> **Saved entries**
○ ○ ○ ○ ○ ○ ○

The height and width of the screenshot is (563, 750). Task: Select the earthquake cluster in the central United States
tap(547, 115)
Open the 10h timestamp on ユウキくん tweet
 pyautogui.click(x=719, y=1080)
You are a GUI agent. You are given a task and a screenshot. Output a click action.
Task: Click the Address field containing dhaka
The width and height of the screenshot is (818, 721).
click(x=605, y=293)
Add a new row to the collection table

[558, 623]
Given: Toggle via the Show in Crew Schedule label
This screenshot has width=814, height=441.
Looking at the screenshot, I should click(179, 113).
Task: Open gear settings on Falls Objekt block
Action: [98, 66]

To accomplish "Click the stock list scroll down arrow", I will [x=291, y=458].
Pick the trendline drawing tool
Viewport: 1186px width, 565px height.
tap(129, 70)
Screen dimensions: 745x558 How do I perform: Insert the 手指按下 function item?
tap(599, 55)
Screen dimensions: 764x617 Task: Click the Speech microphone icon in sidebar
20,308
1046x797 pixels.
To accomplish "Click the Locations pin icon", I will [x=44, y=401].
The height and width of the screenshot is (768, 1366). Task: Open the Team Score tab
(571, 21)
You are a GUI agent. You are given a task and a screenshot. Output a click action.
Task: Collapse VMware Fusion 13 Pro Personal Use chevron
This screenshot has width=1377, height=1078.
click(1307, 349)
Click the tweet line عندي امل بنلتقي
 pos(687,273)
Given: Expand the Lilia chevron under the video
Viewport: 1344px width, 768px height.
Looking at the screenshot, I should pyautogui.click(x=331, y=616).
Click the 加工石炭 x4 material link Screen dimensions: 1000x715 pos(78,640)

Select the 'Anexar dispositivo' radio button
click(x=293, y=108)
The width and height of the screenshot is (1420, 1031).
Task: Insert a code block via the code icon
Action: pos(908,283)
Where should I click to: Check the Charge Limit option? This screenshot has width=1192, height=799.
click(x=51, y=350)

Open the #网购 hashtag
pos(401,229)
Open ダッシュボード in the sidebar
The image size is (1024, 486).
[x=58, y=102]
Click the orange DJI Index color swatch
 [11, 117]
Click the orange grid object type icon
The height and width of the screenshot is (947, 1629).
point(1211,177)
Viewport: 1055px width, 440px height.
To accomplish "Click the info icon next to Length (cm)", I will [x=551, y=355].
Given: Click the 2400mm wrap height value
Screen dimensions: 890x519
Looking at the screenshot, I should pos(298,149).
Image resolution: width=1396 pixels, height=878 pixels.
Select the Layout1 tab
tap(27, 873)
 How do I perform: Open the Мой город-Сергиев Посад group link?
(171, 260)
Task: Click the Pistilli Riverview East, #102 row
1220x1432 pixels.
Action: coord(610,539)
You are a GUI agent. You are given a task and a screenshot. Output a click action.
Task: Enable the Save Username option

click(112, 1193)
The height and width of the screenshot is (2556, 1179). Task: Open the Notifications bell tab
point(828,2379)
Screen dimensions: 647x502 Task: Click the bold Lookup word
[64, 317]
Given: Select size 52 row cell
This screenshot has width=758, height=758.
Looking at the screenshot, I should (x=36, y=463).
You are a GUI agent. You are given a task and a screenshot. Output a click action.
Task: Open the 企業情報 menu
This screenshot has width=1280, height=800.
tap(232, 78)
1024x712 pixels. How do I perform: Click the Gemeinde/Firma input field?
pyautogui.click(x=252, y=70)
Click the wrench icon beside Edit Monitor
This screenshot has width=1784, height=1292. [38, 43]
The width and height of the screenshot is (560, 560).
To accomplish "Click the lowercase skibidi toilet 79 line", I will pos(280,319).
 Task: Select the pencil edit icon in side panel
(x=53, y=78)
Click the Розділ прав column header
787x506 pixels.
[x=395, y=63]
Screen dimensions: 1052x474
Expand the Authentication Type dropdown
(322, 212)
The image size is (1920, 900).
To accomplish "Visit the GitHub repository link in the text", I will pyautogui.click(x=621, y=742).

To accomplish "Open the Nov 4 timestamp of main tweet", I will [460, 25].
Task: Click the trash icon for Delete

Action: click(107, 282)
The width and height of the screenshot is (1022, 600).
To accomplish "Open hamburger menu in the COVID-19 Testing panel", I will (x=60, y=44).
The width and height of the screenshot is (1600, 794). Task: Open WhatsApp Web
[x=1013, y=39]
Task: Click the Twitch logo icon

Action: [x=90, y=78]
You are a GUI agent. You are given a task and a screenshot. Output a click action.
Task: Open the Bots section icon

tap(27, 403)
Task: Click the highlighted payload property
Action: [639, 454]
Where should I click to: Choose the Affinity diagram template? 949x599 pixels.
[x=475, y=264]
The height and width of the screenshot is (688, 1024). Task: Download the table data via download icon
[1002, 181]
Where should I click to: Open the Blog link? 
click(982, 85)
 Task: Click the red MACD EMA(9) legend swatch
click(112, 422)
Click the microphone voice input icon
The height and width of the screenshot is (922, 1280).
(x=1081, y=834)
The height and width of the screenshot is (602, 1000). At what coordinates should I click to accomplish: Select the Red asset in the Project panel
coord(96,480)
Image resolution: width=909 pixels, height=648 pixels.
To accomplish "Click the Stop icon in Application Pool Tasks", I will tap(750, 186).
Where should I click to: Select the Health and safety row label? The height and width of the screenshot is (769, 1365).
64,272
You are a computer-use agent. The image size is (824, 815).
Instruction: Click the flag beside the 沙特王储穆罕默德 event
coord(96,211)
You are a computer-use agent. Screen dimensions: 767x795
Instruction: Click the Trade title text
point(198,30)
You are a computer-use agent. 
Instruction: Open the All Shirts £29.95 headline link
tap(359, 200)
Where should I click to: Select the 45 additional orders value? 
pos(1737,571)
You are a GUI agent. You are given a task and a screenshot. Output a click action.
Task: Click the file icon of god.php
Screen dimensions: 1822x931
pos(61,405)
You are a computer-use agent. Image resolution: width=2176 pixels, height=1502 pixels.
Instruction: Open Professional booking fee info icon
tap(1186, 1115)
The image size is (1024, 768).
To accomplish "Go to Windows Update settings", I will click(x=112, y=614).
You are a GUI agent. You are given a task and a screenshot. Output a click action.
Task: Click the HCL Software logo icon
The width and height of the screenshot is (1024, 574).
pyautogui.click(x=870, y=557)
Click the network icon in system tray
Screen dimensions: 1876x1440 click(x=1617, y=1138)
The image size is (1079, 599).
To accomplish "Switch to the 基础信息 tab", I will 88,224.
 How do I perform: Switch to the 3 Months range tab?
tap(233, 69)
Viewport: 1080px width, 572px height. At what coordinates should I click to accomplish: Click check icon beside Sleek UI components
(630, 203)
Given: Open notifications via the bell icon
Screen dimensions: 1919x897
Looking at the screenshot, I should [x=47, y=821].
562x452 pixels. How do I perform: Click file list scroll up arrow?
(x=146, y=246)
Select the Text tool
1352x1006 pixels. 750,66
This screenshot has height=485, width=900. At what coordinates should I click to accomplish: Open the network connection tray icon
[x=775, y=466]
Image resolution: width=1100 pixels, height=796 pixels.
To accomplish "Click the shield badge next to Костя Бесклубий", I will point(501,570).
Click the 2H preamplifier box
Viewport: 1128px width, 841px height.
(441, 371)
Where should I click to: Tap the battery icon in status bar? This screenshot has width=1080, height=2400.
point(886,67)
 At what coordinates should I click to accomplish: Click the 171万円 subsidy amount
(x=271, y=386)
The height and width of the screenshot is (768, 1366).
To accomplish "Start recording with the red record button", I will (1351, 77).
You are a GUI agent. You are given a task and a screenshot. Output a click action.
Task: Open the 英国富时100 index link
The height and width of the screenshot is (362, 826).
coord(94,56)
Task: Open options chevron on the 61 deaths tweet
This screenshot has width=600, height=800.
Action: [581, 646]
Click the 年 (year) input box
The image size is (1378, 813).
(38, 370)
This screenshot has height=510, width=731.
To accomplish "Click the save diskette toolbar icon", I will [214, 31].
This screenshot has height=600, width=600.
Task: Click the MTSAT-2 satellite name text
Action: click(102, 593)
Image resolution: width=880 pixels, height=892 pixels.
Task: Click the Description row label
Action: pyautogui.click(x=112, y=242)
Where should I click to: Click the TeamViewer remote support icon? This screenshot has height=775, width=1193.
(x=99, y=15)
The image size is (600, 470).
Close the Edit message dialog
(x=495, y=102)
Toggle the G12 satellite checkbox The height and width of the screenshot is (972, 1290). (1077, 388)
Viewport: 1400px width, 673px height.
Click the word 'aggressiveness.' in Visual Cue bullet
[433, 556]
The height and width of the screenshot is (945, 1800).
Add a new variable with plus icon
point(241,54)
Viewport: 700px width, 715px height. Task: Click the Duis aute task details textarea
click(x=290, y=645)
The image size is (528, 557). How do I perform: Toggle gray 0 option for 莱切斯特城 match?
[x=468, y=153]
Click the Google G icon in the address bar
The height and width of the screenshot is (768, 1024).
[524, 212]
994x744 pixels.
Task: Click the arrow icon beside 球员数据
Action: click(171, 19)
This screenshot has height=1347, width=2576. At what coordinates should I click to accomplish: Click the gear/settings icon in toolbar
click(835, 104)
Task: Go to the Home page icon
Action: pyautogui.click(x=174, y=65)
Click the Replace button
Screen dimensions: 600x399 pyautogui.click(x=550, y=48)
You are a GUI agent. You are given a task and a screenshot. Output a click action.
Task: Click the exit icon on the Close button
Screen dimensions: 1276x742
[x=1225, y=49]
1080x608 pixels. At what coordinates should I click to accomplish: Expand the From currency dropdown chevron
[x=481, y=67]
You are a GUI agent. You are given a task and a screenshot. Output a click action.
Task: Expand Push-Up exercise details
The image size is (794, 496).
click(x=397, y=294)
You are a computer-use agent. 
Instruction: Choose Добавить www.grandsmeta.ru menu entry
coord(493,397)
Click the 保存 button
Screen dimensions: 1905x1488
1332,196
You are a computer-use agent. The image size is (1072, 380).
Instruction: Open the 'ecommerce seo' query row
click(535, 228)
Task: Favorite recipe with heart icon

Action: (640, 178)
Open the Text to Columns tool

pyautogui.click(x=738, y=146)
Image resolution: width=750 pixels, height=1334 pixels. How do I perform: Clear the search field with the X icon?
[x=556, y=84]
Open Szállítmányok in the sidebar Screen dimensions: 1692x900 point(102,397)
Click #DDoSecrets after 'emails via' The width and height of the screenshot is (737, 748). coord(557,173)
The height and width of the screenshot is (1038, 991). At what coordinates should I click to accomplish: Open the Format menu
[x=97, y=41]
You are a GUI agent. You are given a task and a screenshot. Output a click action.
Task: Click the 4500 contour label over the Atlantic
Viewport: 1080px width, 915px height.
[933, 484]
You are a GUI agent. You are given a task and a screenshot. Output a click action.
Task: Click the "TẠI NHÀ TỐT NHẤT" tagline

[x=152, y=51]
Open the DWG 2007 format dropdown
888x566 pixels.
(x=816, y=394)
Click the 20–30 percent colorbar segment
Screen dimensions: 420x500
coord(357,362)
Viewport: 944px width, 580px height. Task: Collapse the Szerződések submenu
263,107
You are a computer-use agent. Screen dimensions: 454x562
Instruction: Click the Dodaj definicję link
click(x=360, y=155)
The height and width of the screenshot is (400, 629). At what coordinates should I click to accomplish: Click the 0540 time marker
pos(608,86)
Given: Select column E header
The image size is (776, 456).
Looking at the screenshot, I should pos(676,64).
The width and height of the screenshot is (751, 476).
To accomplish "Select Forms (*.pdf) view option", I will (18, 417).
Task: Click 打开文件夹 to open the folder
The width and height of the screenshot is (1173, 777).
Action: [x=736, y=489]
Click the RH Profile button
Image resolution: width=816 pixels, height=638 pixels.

○ ○ ○ ○ ○ ○ ○

> **WORK INSTRUCTION**
Exact duplication is required for the lines above, from the line that contains "This screenshot has height=485, width=900." to the line that contains "Image resolution: width=1100", inclusive; omit all others.

> **EXERCISE RESPONSE**
This screenshot has height=485, width=900. At what coordinates should I click to accomplish: Open the network connection tray icon
[x=775, y=466]
Image resolution: width=1100 pixels, height=796 pixels.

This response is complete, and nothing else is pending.